|
|
前田利家(まえだとしいえ、1538年 - 1599年)は、安土桃山時代の武将。加賀藩主前田氏の祖。従二位・権大納言。
尾張国愛知郡荒子の前田利春の次男として生まれる。1551年より織田信長に仕え、元服して又左右衛門と名乗った。青年時代は血気盛んで槍の又左右衛門の異名を放った。1559年に同輩との争いで信長の怒りに触れ、家臣団からはずされたが、1569年に許されて前田家の家督を継いだ。
その後、姉川の戦い、長篠の戦いなどで武功をあげ、柴田勝家の下で北陸平定に従事。1581年には能登国七尾城主となり、能登23万石を領有した。

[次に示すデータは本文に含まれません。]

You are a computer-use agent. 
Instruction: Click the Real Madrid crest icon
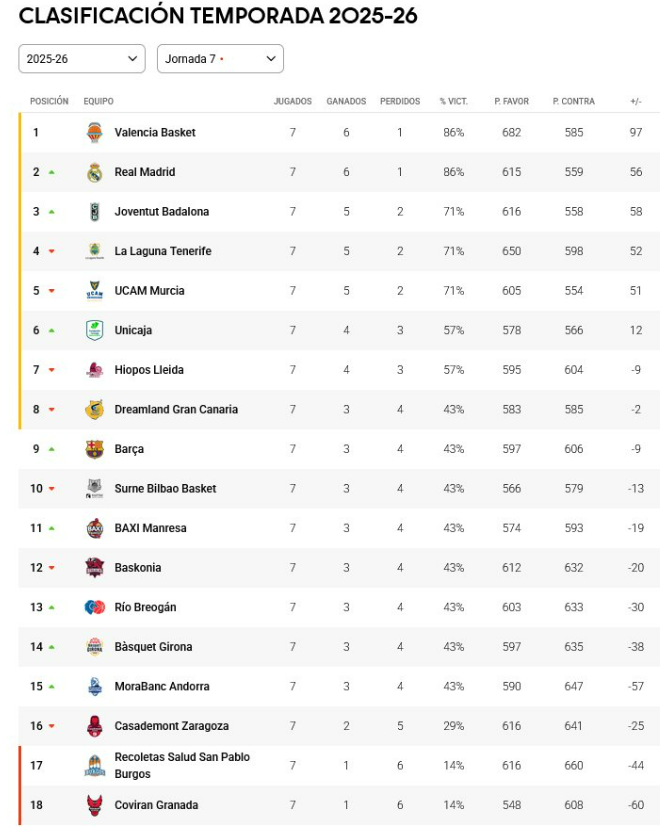point(94,172)
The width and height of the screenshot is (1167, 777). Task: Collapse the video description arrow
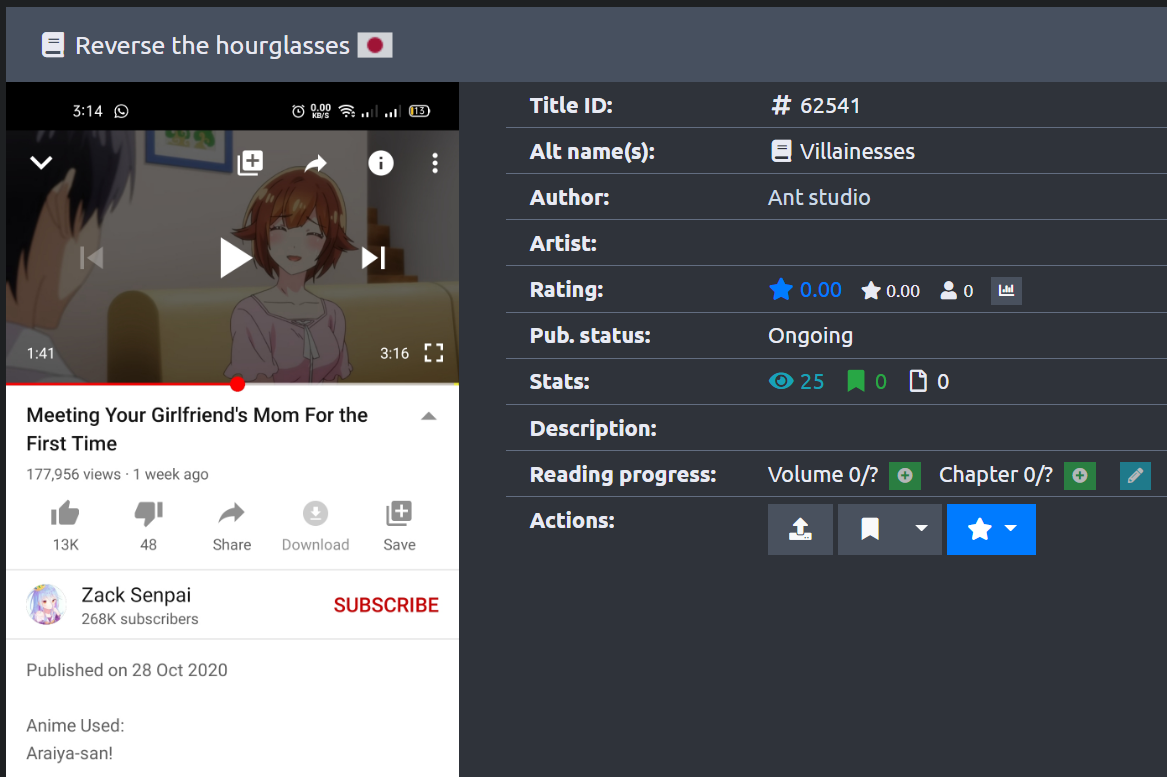[x=429, y=416]
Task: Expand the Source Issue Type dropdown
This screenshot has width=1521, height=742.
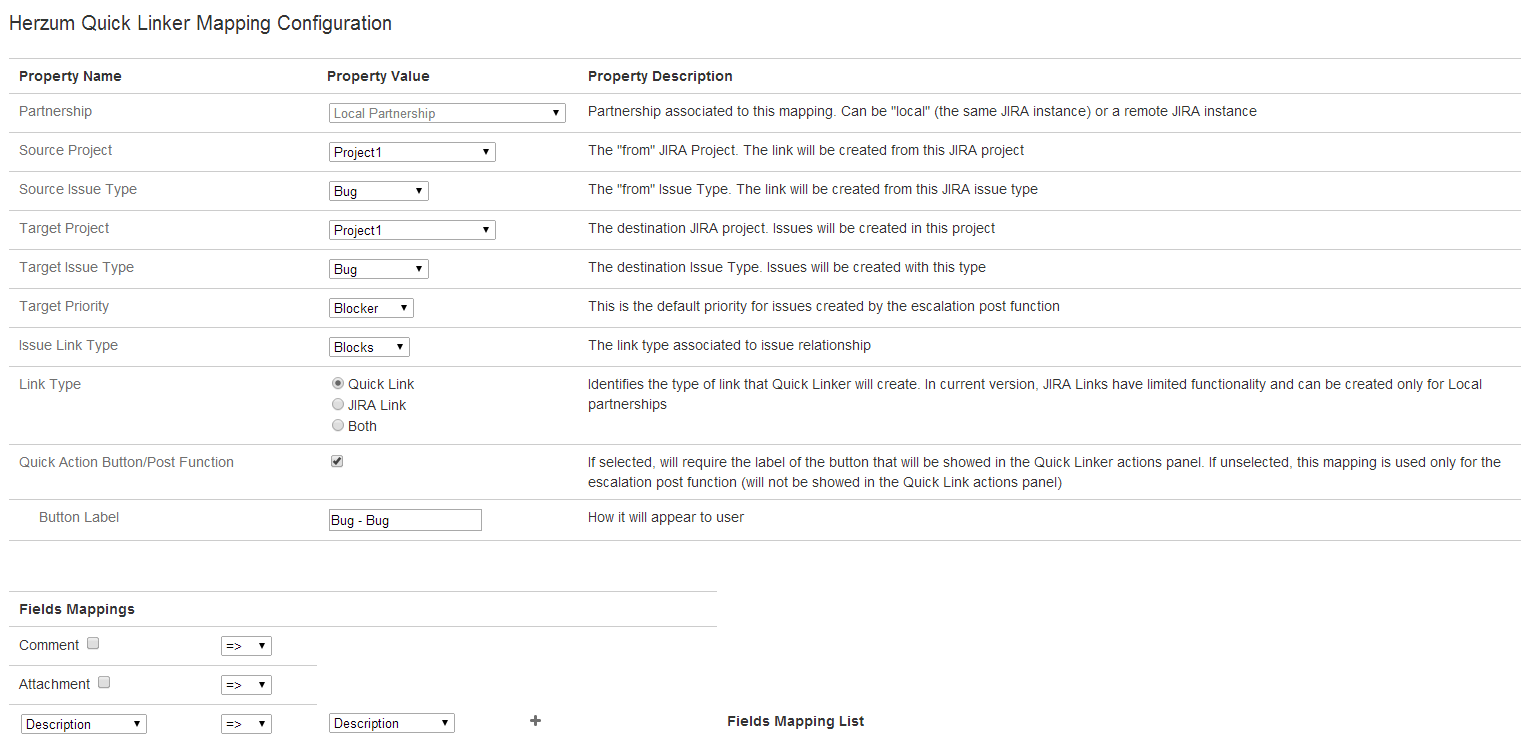Action: point(378,190)
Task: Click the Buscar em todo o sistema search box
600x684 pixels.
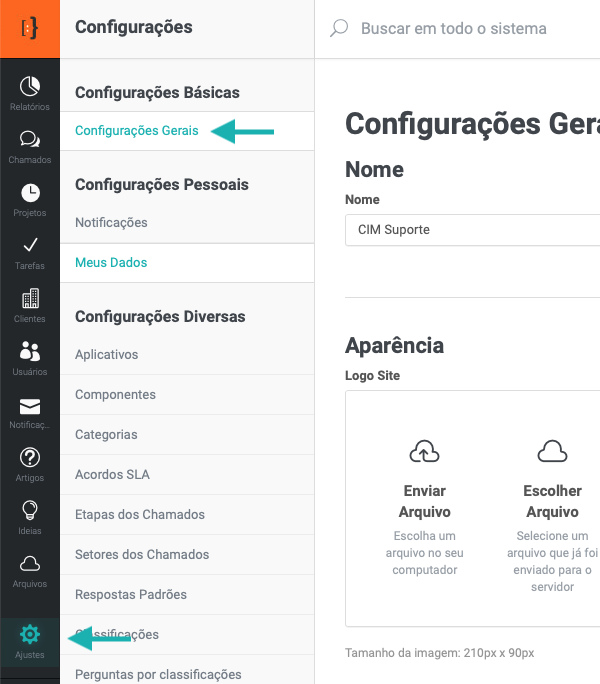Action: point(453,29)
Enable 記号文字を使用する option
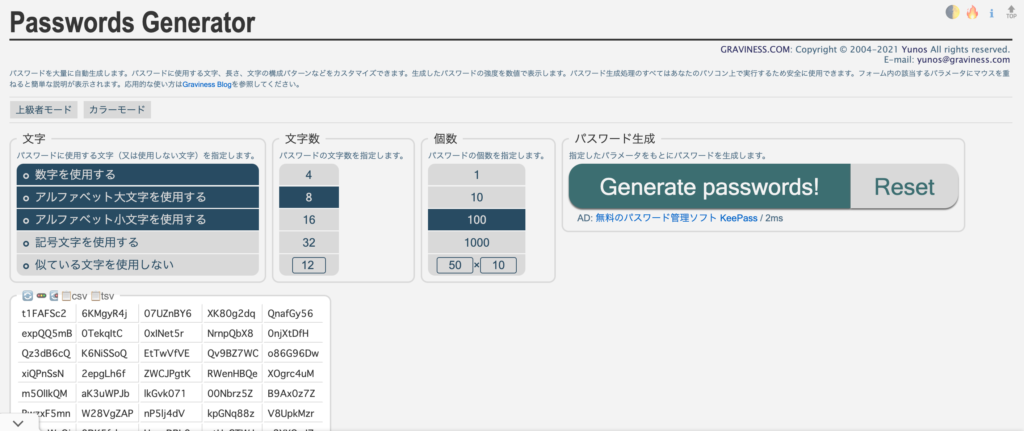This screenshot has height=431, width=1024. [x=137, y=242]
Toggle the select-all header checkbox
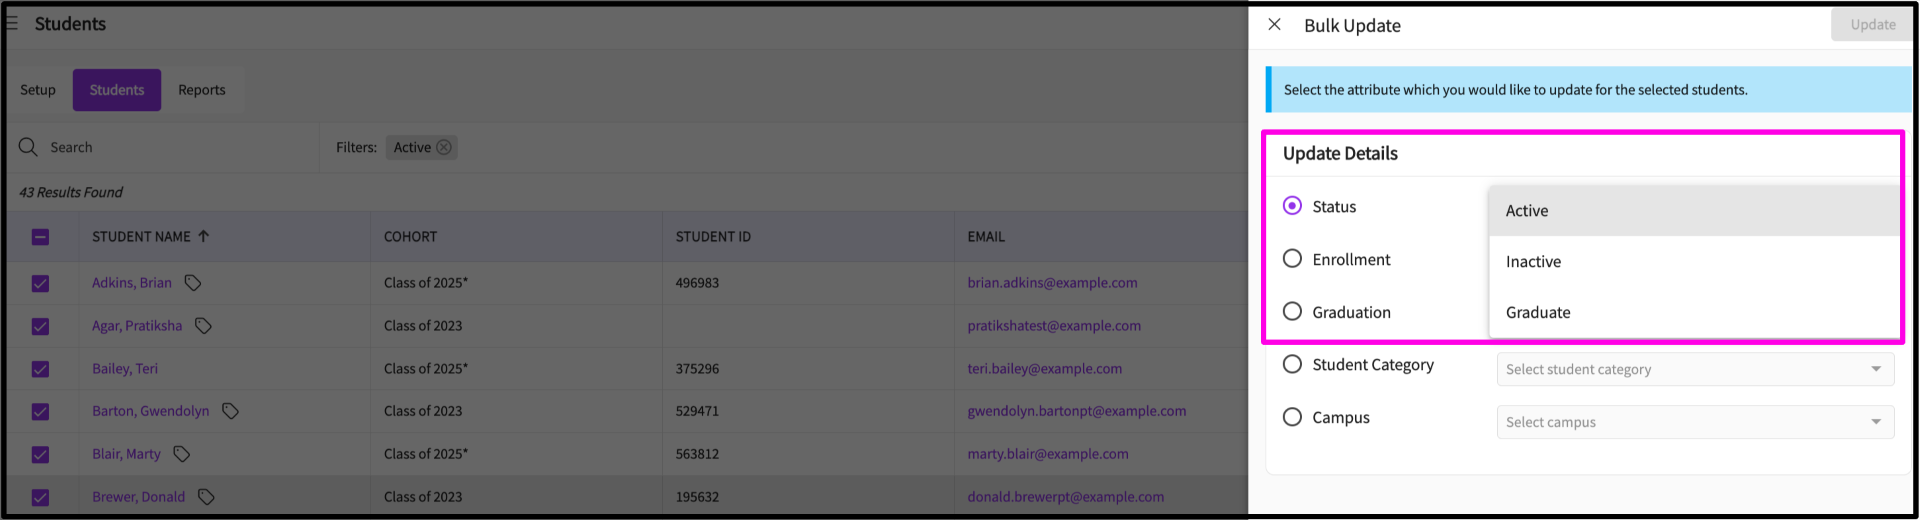The height and width of the screenshot is (520, 1920). pos(40,237)
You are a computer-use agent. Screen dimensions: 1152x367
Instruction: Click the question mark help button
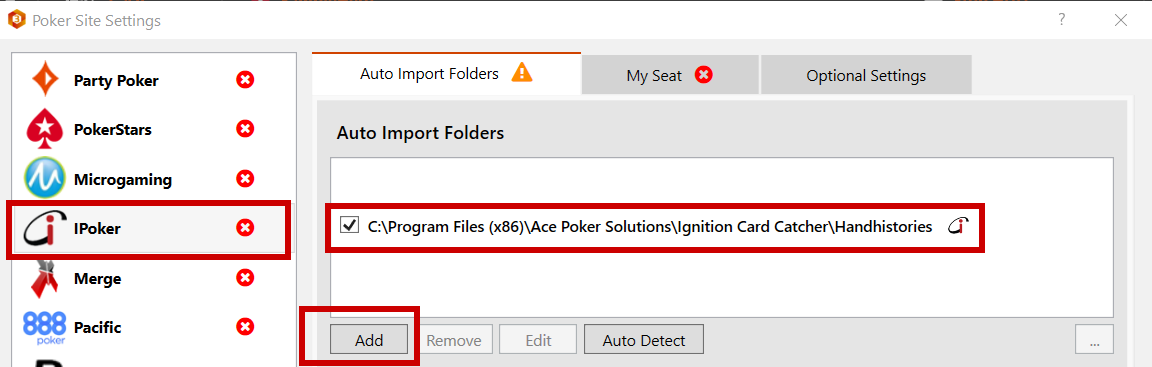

1582年の本能寺の変で信長が急死し、羽柴秀吉(豊臣秀吉)と柴田勝家が対立すると、始めは勝家についていたが、秀吉側に転じた。柴田氏の滅亡後、その功で加賀国を加増され、尾山城(現在の金沢城)に移った。1584年の小牧・長久手の戦いでは、徳川家康に呼応した佐々成政を末森城で破り、越中国のうち3郡を加増された。その後、豊臣秀吉の九州出兵や小田原征伐・奥羽検地などに参加した。
豊臣政権では徳川家康と並ぶ重臣の扱いを受け、秀吉の晩年には五大老の一人として豊臣秀頼を後見した。秀吉の死後は家康側と反家康側の調停に努めたが、病死した。